*** RECORDS FOR PROCESSING Section Begins ***
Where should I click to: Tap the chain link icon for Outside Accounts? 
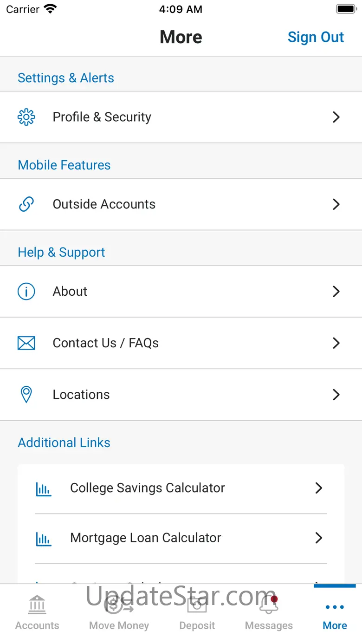click(26, 204)
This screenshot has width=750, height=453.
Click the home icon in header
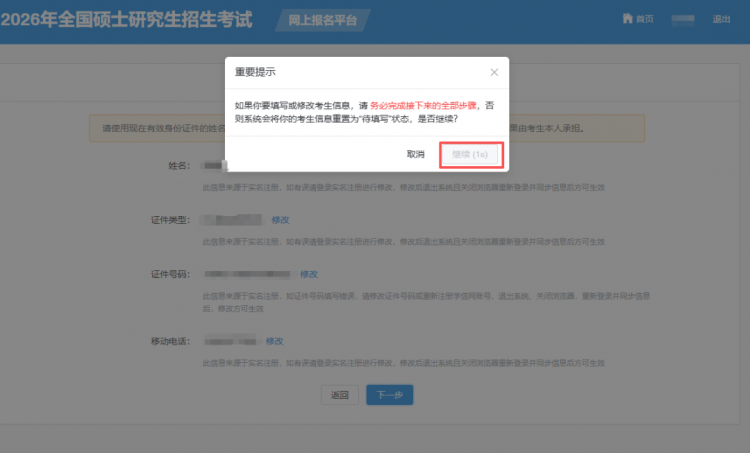coord(627,19)
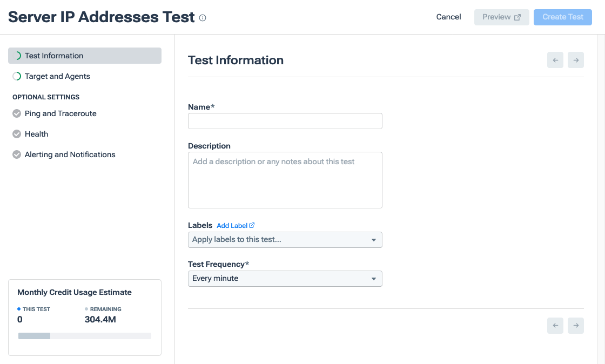Image resolution: width=605 pixels, height=364 pixels.
Task: Open the Preview view
Action: click(x=501, y=17)
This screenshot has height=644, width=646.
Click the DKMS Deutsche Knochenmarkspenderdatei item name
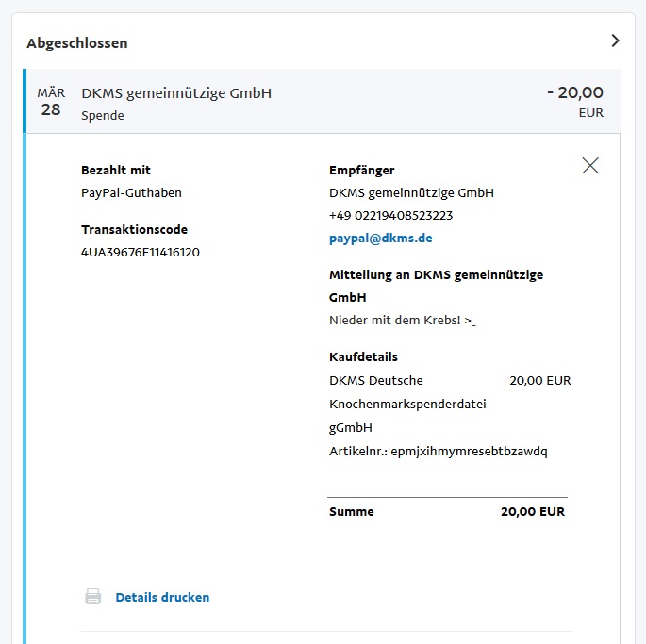click(407, 404)
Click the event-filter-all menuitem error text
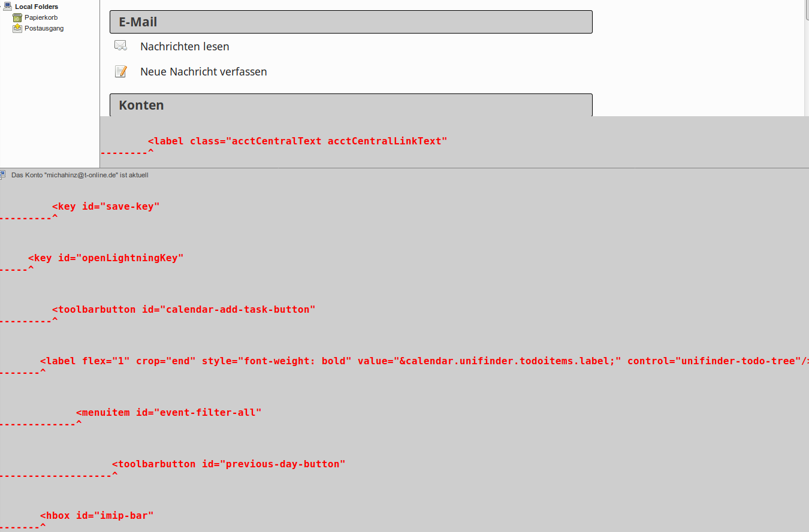Viewport: 809px width, 532px height. [x=168, y=413]
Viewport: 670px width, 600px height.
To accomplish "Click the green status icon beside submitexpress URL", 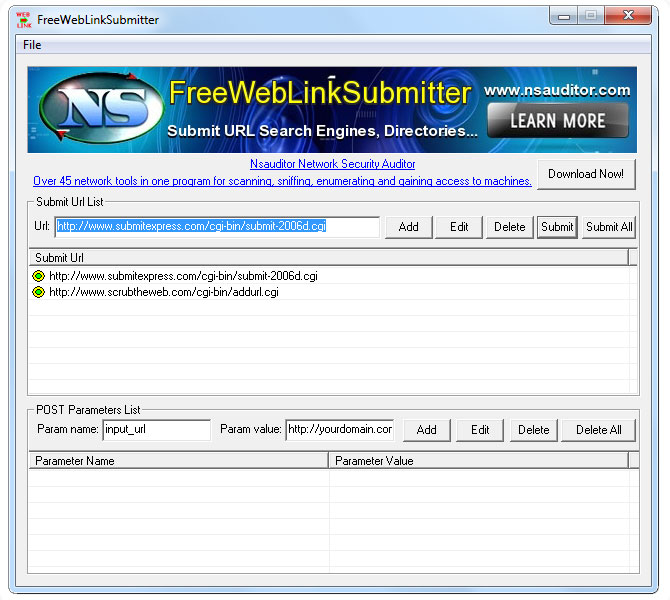I will tap(39, 276).
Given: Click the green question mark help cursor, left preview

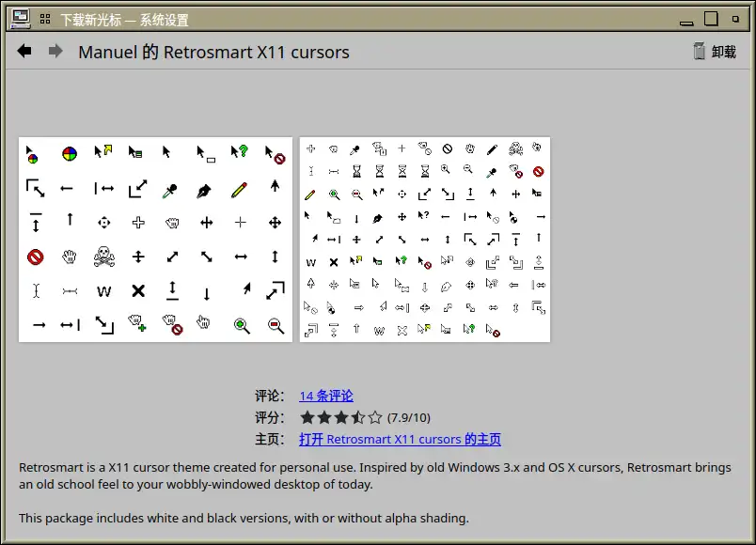Looking at the screenshot, I should [x=240, y=152].
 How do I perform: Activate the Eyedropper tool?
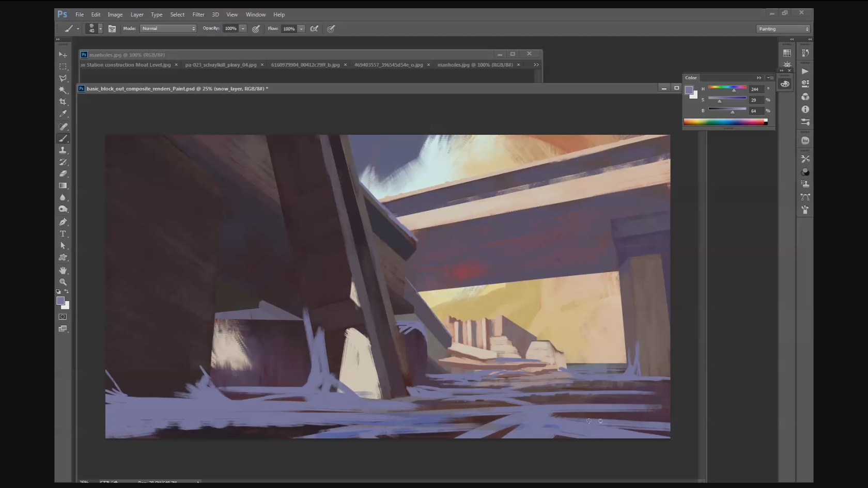tap(63, 114)
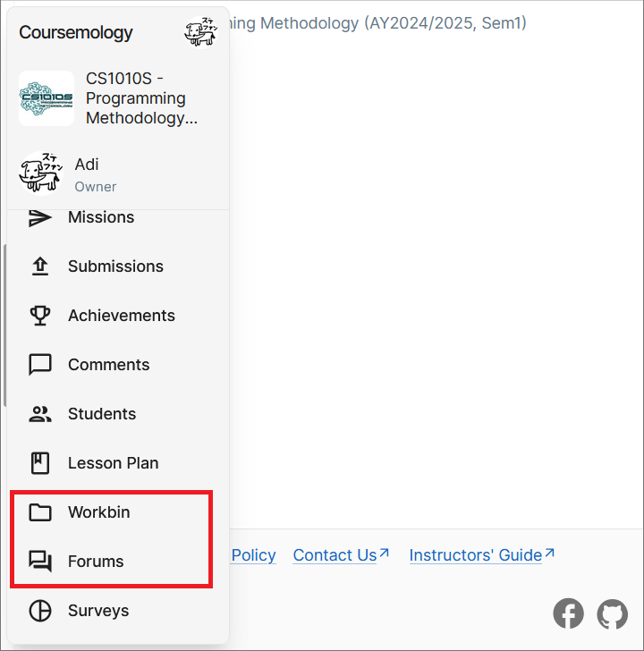Click the Submissions upload icon
Image resolution: width=644 pixels, height=651 pixels.
pos(40,266)
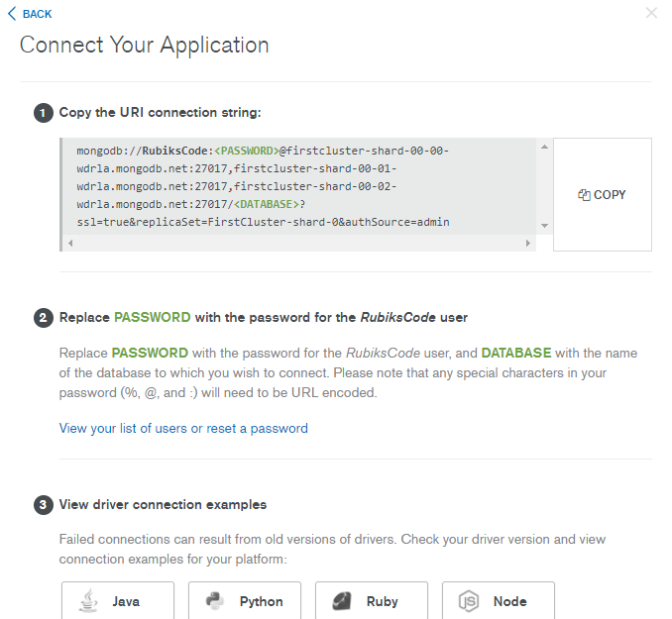Click inside the URI connection string text
Screen dimensions: 672x619
coord(263,186)

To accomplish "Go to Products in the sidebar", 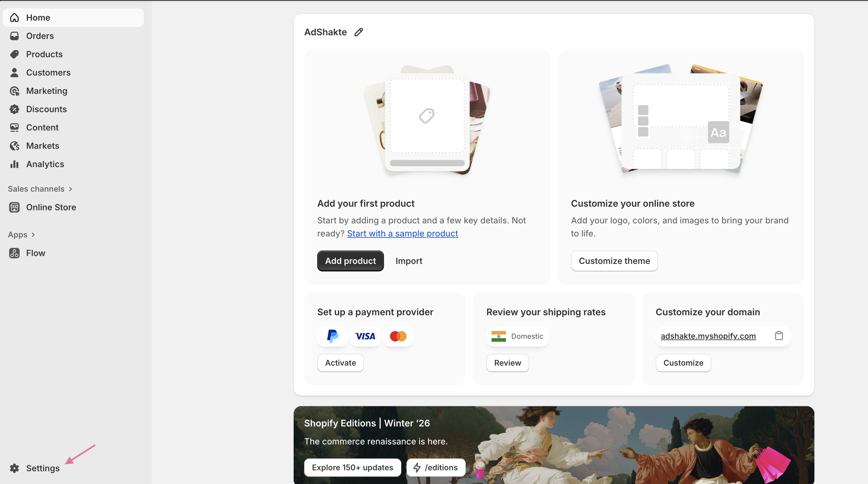I will [x=44, y=54].
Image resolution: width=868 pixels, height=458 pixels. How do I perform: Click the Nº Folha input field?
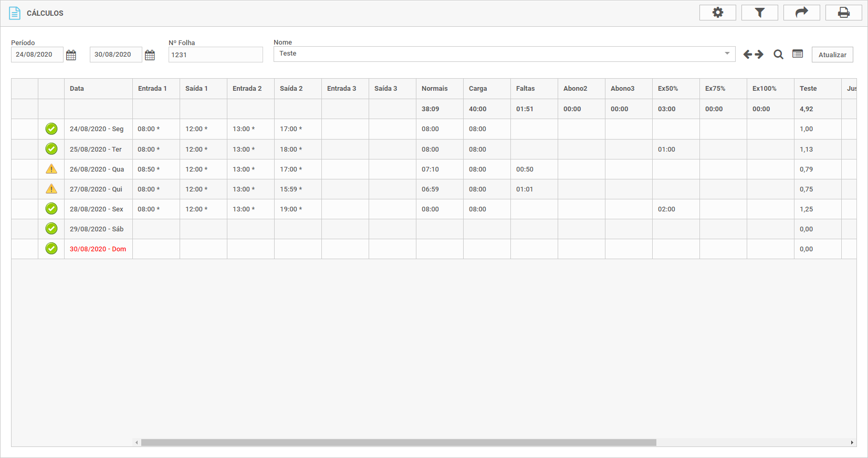pyautogui.click(x=215, y=55)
*** RECORDS FOR PROCESSING Section Ends ***
## TASK DETAILS:
Return only the count of lines in the listing above that hold the string "This".

## COMPLETED EXERCISE:
2